— EXERCISE REQUIREMENTS —
Among the entries below, please repeat exactly and only the lines from the line containing "How do I perform: Open" to the line containing "Open Info from", both lines included.

— DATASET RECORDS —
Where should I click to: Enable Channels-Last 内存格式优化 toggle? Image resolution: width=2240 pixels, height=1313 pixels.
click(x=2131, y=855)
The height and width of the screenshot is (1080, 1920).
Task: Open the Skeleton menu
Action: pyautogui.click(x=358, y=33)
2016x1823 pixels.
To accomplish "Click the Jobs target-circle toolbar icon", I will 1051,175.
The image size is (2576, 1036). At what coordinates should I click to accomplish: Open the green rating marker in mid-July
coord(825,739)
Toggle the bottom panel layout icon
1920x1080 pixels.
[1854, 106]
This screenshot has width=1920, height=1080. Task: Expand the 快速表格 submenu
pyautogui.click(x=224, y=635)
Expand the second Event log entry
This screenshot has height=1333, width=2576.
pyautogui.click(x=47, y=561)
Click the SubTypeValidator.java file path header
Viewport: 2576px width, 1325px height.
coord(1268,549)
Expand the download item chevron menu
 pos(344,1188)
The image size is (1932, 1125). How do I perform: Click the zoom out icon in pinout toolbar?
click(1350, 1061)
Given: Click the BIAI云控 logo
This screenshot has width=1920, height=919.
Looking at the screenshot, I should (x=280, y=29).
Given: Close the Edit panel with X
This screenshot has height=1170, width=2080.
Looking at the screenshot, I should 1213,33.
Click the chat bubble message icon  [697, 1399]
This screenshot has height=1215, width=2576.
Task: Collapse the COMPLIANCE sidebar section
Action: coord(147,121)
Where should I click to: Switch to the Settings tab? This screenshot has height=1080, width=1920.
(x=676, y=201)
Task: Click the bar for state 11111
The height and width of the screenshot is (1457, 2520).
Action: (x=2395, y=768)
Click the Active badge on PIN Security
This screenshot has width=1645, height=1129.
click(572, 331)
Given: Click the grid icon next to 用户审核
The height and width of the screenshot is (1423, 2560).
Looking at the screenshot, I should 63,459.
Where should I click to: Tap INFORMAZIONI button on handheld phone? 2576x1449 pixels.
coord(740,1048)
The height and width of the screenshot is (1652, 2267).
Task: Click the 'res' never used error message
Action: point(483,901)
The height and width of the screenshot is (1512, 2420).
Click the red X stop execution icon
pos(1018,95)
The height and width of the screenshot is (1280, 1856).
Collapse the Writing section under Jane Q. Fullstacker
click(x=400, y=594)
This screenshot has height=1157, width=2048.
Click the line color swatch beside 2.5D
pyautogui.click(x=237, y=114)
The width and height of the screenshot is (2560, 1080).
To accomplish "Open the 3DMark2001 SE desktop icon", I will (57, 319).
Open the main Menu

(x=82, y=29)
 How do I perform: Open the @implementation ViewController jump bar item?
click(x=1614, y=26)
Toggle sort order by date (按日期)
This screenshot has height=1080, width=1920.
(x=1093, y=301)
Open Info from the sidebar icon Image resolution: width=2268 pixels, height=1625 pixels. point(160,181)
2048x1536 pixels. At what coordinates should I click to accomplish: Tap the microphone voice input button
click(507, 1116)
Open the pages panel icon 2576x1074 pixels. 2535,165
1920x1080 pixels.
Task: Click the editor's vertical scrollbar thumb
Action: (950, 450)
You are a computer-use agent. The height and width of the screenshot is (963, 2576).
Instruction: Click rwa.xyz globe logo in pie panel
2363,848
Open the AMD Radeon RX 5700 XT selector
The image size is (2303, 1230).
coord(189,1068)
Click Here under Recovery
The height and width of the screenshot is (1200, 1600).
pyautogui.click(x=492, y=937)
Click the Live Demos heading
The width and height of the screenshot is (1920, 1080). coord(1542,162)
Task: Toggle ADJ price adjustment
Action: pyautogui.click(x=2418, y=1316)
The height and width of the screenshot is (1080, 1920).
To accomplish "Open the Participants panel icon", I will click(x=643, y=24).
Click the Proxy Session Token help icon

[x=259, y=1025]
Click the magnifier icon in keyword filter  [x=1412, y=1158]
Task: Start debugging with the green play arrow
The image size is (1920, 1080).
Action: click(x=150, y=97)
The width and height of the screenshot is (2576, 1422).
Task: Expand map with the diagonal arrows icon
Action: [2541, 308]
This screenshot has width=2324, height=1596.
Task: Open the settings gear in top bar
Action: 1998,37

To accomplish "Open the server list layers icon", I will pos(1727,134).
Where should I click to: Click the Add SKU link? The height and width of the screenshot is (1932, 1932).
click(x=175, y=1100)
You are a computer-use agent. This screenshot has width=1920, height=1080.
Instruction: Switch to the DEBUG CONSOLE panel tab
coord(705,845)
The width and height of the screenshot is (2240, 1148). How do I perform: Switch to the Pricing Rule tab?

— FINAL ANSWER —
 How do I perform: Open the @implementation ViewController jump bar item?
click(x=1614, y=26)
Toggle sort order by date (按日期)
This screenshot has height=1080, width=1920.
(x=1093, y=301)
Open Info from the sidebar icon Image resolution: width=2268 pixels, height=1625 pixels. point(160,181)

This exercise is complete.